21st Century Fox co-chief operating officer James Murdoch the company’s India business has evolved from Hindi entertainment to regional language broadcasting to becoming a national platform. Photo: Bloomberg
Star India Pvt. Ltd, a unit of 21st Century Fox, is likely to earn operating income of $1 billion by 2020, riding on its regional and sports content, said James Murdoch, co-chief operating officer, 21st Century Fox.
“We love the India business.

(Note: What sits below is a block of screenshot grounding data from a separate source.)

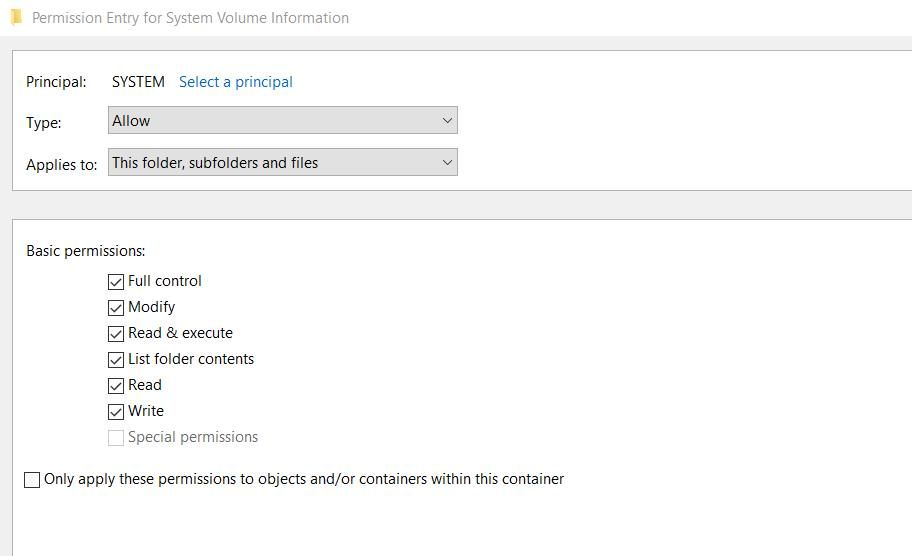
Task: Expand the Applies to dropdown
Action: click(x=282, y=163)
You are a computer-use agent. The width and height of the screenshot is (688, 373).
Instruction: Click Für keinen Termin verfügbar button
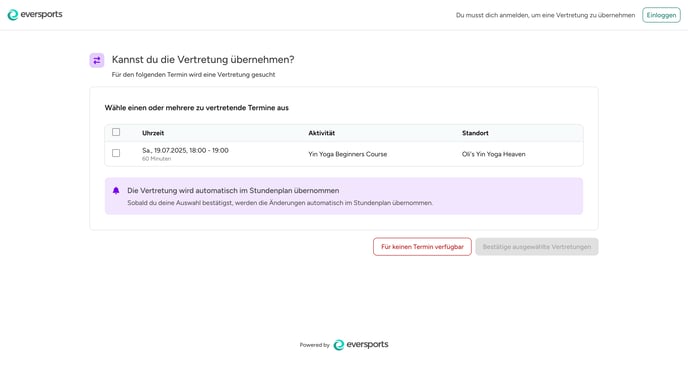tap(422, 247)
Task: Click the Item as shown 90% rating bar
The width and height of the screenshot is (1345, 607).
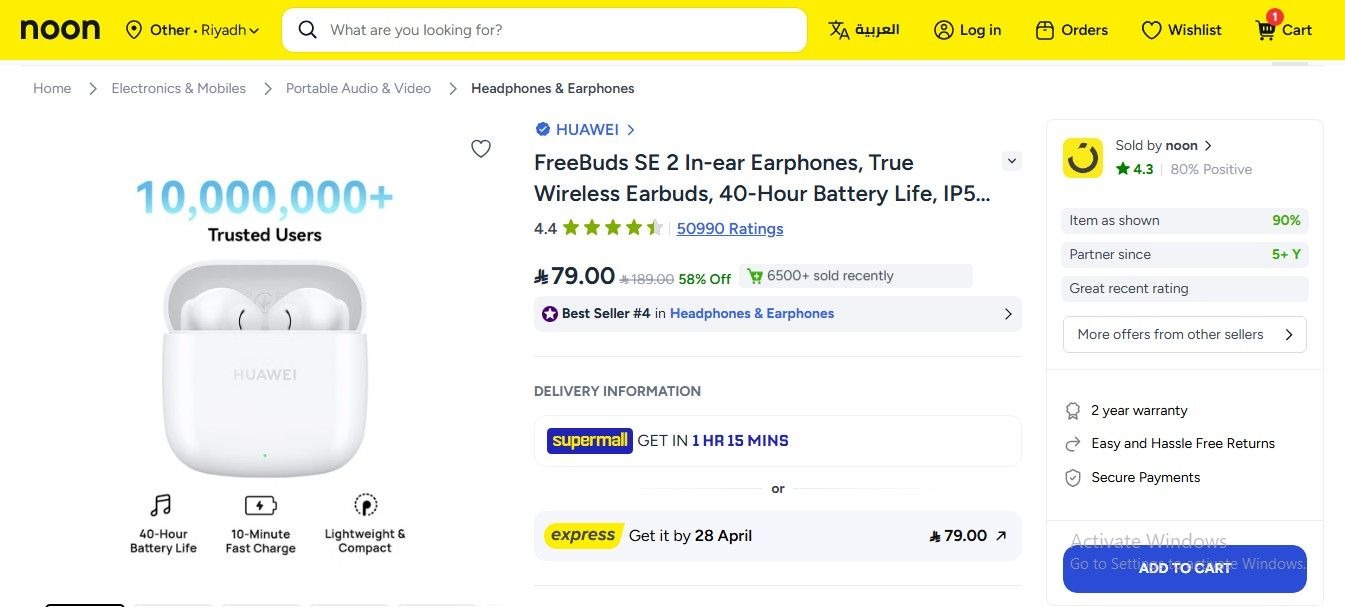Action: (x=1184, y=220)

It has now evolved enormously from Hindi entertainment to regional language broadcasting and now we are a national platform,” Murdoch said at the sixth annual Asia-Pacific video operators summit in Bali on Friday.
“The sports business for us is a new pillar and we are looking at the business in a long-term time frame,” Murdoch was quoted as saying in a company statement. “And if we keep innovating and investing in putting more creative and innovative content on screen, Star India will become a $1 billion Ebitda business by the turn of the decade.”

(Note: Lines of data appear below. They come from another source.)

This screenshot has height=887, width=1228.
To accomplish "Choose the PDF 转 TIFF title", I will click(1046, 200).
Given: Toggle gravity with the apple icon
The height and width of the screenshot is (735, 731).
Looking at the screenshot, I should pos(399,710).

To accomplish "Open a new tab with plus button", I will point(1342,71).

Ebitda, or earnings before interest, taxes, depreciation and amortization, is a measure of operating profitability.
Star India will continue to deliver regional content across both entertainment and sports segments in the country, according to chief executive officer Uday Shankar.
“We used Asianet as a beachhead for the south and elevated the quality of content dramatically with sharper storytelling, involving the best of the creative fraternity and breaking the caste divide between film and TV... We have applied the same philosophy that we had in our entertainment business to sports, creating content with deep local affinity using the audience aggregation power that cricket gave us,” Shankar said.

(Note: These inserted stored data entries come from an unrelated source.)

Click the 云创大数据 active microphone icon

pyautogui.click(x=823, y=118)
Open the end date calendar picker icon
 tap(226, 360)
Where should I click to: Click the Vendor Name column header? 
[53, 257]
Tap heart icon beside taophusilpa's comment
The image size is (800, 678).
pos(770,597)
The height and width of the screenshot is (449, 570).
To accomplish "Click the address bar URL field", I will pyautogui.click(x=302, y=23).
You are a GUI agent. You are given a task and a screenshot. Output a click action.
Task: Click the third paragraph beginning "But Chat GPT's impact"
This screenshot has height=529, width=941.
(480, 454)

In February, Star India acquired Telugu television channel network Maa TV in its largest acquisition, for Rs.2,000 crore. Before that it acquired Asianet Communications Ltd in November 2008. Asianet operated three general entertainment channels in Malayalam, and two Kannada channels. Star India completed the buyout in May last year. It now has channels in six Indian languages and has a near-stranglehold over the sports broadcasting market in India.
“Sports broadcasting has been plagued by laziness and a lack of innovation, treated merely as a distribution agent of acquired rights, which is what we have tried to change with multiple local leagues,” Shankar said. “Creating a hierarchy of leagues across the country can be a huge empowering phenomenon.”
New sports leagues registered a revenue of Rs.434.4 crore in 2014, according to a report by media buying agency GroupM, a unit of WPP Plc.
The firm is also planning to invest more in sports infrastructure, said Sanjay Gupta, chief operating officer at Star India.
“One of the challenges that we are seeing is that almost all of the investment in sports is going into the rights cost. We are trying to change that by investing in basic sports infrastructure apart from rights, whether it is grooming players for an on-screen experience in Kabaddi (for the Pro Kabaddi League) or partnering to get the stadiums ready for the Indian Super League (ISL),” Gupta said.
“The innovation we have tried to do is around Kabaddi, and the response has been amazing. It is a short, high intensity sport with vast local connect.,” said Gupta. “Better engagement in sports will drive greater consumption.”